I’ve been thinking about something I encountered a couple of Saturday mornings ago before a recent speaking gig in San Diego. I didn’t speak until after lunch, so I had the opportunity to take a self-guided tour of the aircraft carrier USS Midway. If you have the opportunity invest a couple of hours and take the tour.
What’s been rattling around my mind this last week is a little factoid I learned during the final part of the tour, explaining the refueling-at-sea process necessary to keep carriers battle-ready. In fact, one of the reasons the USS Midway had been mothballed and turned into a museum was because it was the last of two aircraft carriers known as “oil burners.” (The remaining diesel carrier, the USS Kitty Hawk is to be retired next year.)
Refueling at sea is done by “oilers” who pull along side and match the carrier’s speed. Lines are shot between each vessel that are used to support the 3” fuel line. It’s a rather serious maneuver, especially in the middle of battle operations!

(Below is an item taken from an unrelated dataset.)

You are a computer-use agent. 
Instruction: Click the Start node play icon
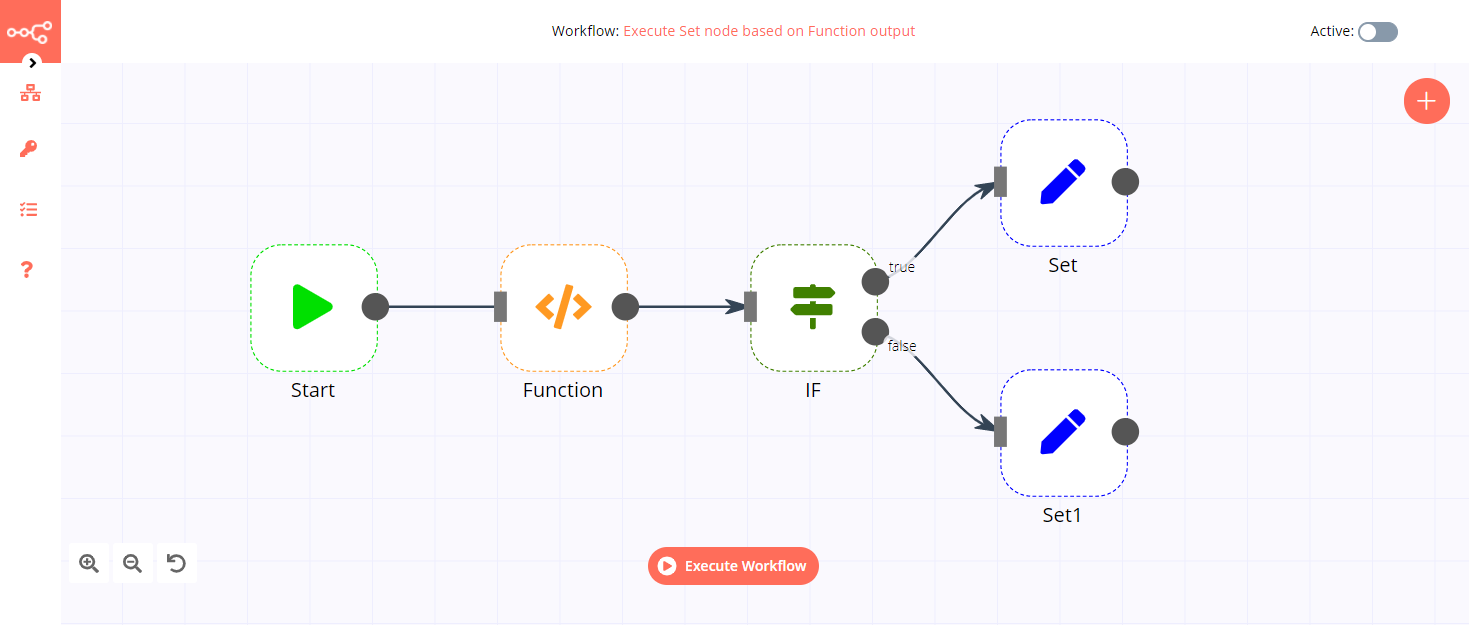pos(314,308)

The factoid that sticks in my mind? That they refill aircraft carrier fuel tanks when the gauge shows the tanks are 60% full. Interesting figure. Apparently, when you’re on the front lines you don’t let the fuel gauge get anywhere near empty!
It got me thinking. Would someone interested in wellness care allow his or her car’s fuel gauge to hit the “E” before filling up? In fact, I can imagine that those who take care of their health and have a wellness orientation fill up their gas tank long before those who take a more symptomatic approach to their health (and car maintenance).

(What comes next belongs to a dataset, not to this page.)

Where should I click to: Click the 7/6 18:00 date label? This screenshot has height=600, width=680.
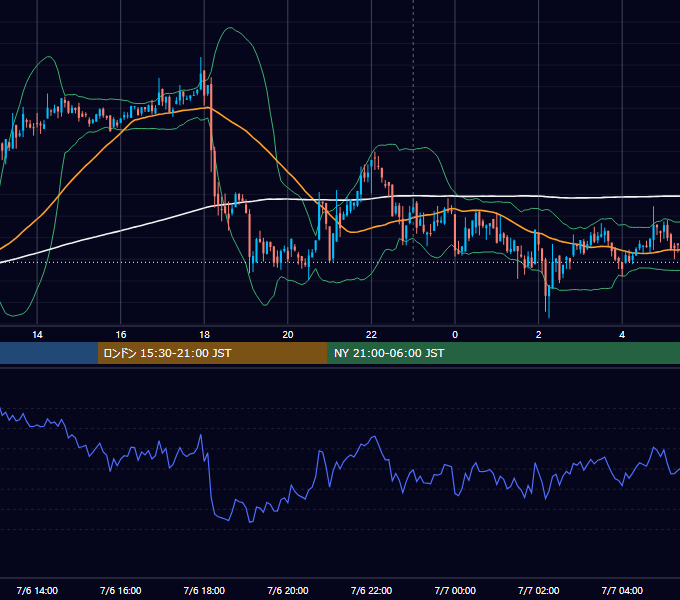coord(204,590)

It’s called “margin.” Do you have a fresh printer cartridge in the cupboard ready to go? Or do you go to the office supply store only when the copies get faint and hard to read? Do you have a stash of fresh batteries in a drawer? Or do you make a special trip to the store when your flashlight dies? Is your barbeque ready for grilling, or would you have to clean it first? Are you putting something into savings each month? Having plenty of margin (preparedness) in our lives contributes to a sense of ease and assurance, offering a source of psychological well-being.
Margin gives us choices. It allows us to be proactive rather than reactive. At the center of this is the tension between living in the now, yet making wise preparations for the future. Good fortune favors those who are prepared and capable of acting on opportunities, and not worried about running out of fuel.